Eliademy [əlɪaˈdəmi] was a free online classroom that allowed educators and students to create, share and manage online courses with real-time discussions and task management. Eliademy was based on Moodle (support import in Moodle format), Bootstrap and other open source technologies. Eliademy was unveiled to public in February 2013 by CBTec. Eliademy was available in 32 languages.

== History ==
CBTec was founded in Helsinki, Finland in 2012 by Sotiris Makrygiannis and Sergey Gerasimenko. Following Nokia announcement on choosing Windows Phone as primary OS for its phones, Sotiris Makrygiannis, at the time Director of Open Source Operations, left together with 16 MeeGo colleagues. Their last project in Nokia was award-winning Nokia N9.

Eliademy Android client (also compatible with Moodle LMS) is an open-source project available at GitHub. It was launched with support from Tekes – the Finnish Funding Agency for Technology and Innovation. Eliademy is a part of Digile, Finland's initiative launched in order to create new disruptive digital service in the area of education.

In April 2014, Nordics VC company Inventure has completed an undisclosed seed investment in Eliademy. In June 2014, Eliademy launched a fully localized version in China.

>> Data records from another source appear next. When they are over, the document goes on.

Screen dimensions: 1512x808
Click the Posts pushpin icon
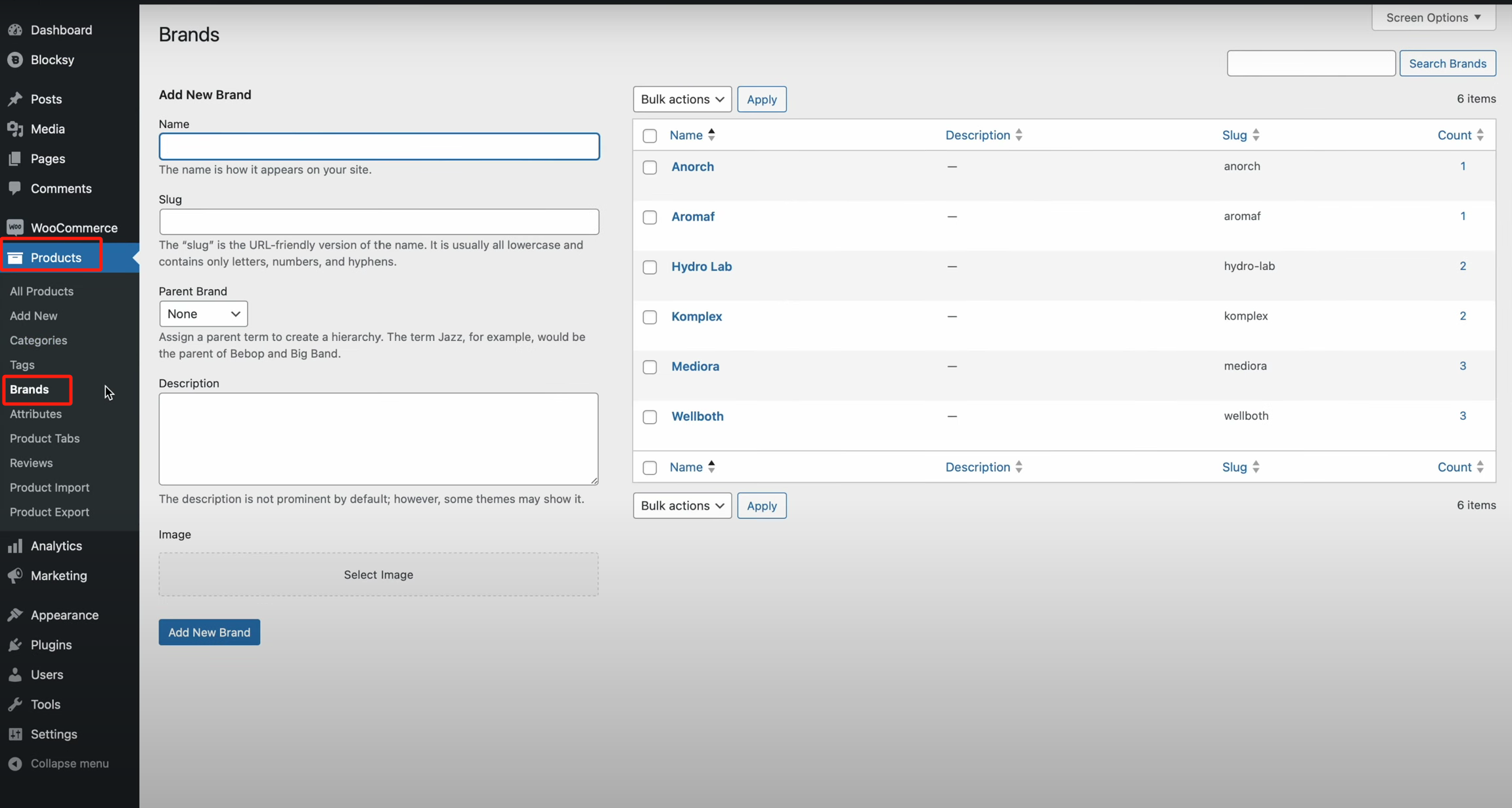(x=15, y=99)
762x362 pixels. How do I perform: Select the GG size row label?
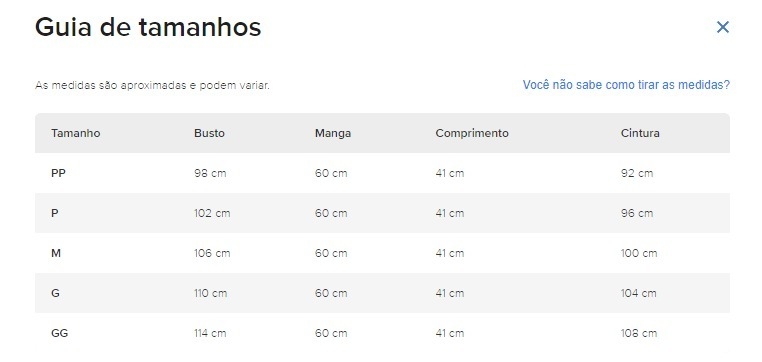[x=59, y=333]
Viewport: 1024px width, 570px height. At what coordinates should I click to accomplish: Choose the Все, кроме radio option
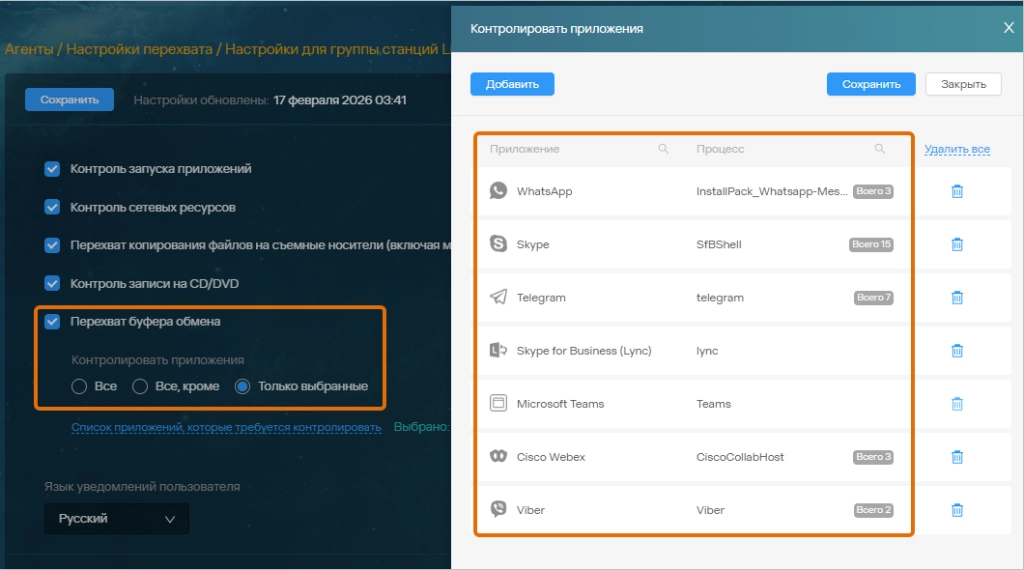tap(140, 387)
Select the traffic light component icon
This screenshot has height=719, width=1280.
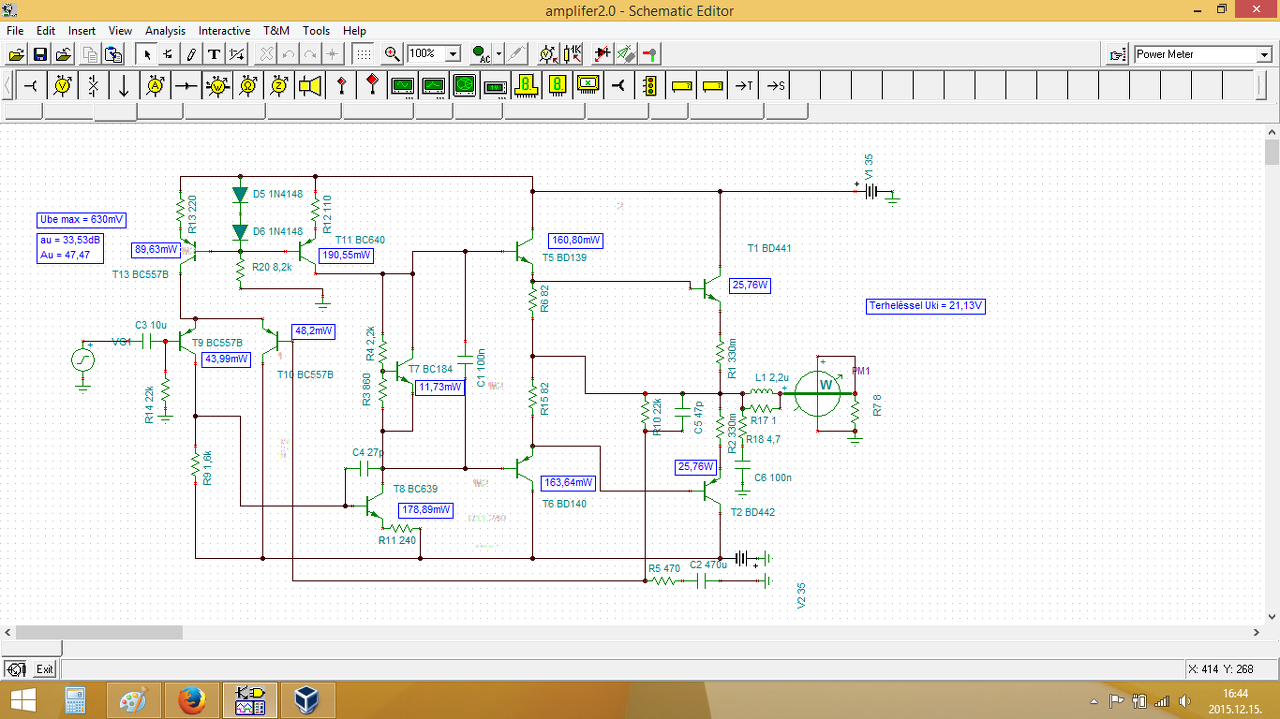(650, 86)
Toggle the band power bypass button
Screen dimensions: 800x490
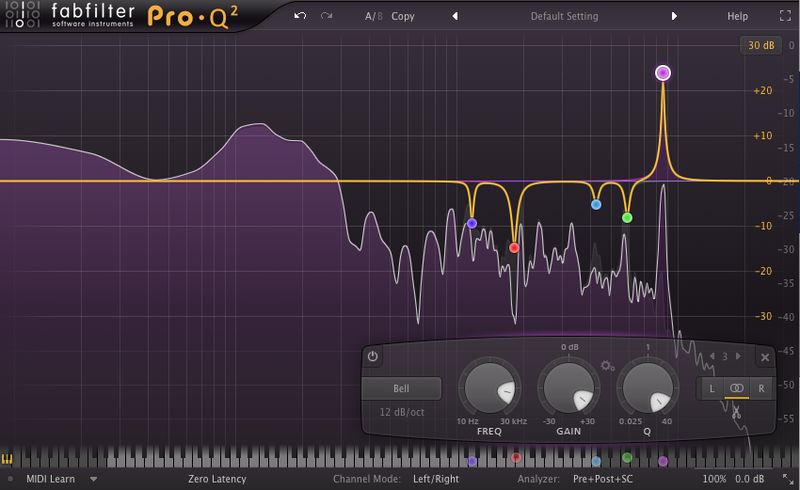(x=373, y=356)
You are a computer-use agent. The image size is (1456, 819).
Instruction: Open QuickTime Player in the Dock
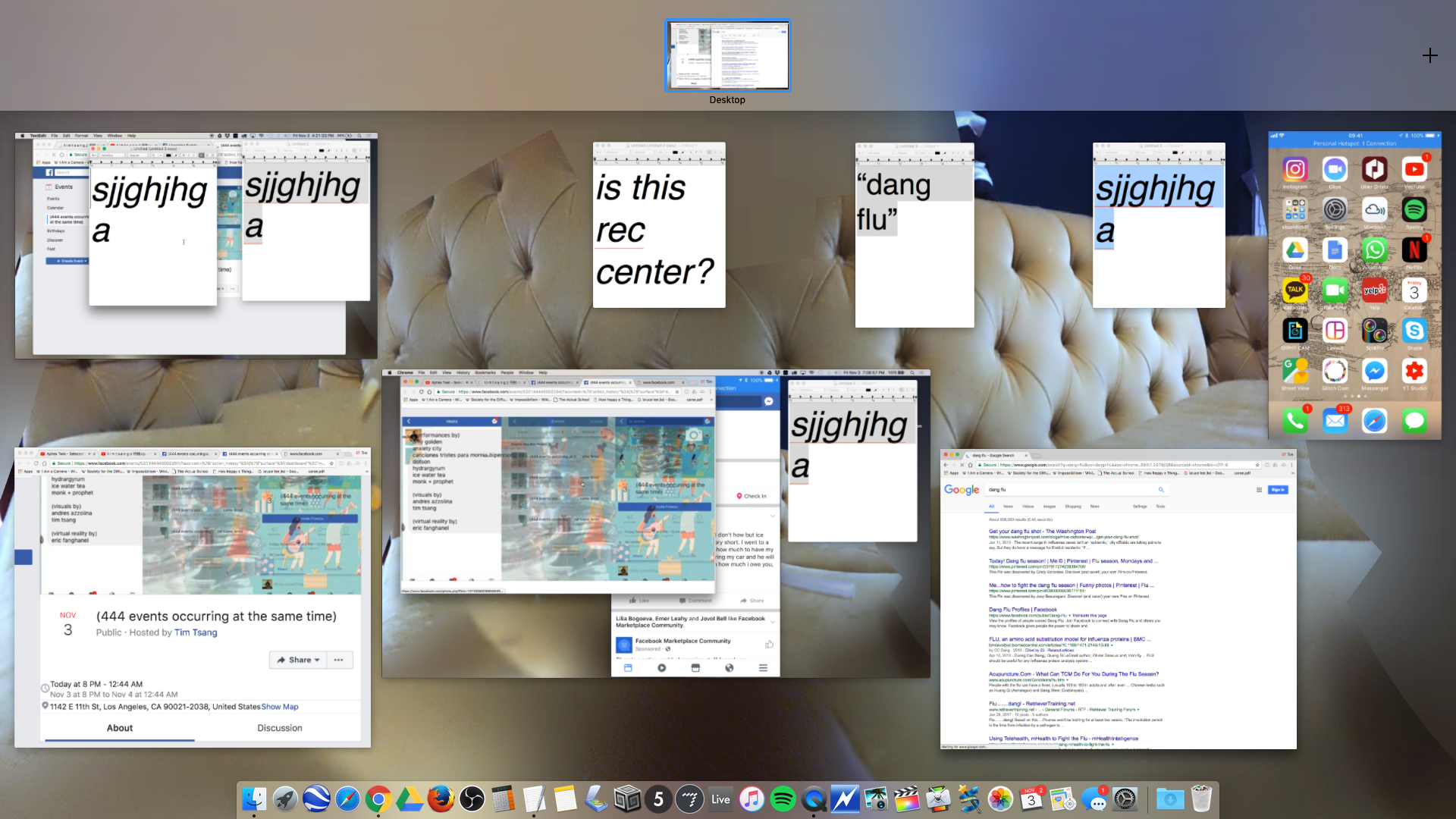pyautogui.click(x=814, y=799)
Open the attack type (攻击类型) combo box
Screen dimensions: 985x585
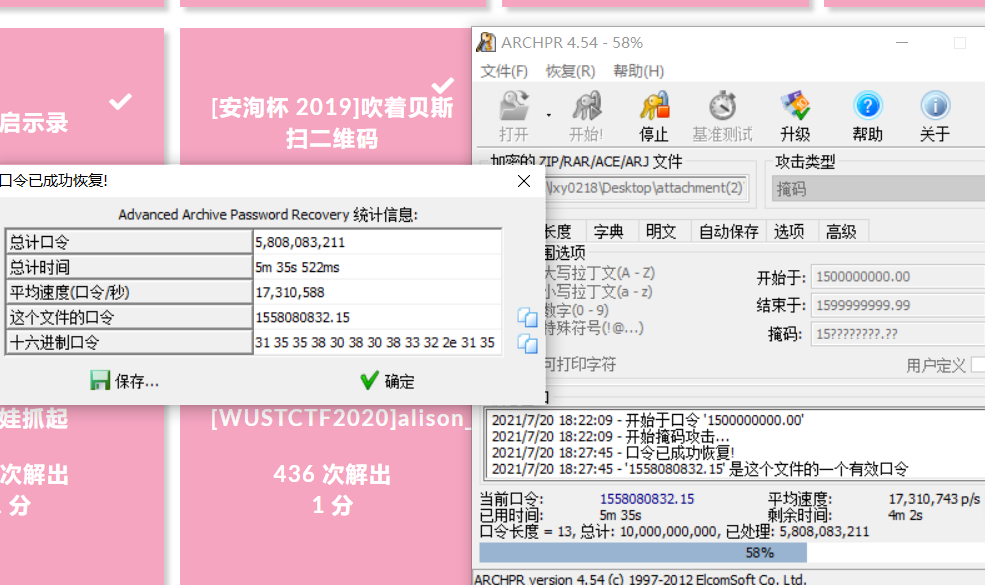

Eliademy is based on the Open Source Moodle Virtual learning environment. The site is localized to more than 19 languages (including Latin), designed for mobile use.

== Recognition ==
Eliademy has been featured on TechCrunch. and in other sources. In June 2014, it was named by EdTech Europe as one of Europe's 20 fastest growing and most Innovative e-Learning companies. In February 2015 it was selected as Finalist for the 2015 Edison Awards in category "Living, Working and Learning" and received Gold Award during award ceremony in New York in April 2015.

== The end ==

Eliademy service discontinued December 2019 due to financial problems of CBTec.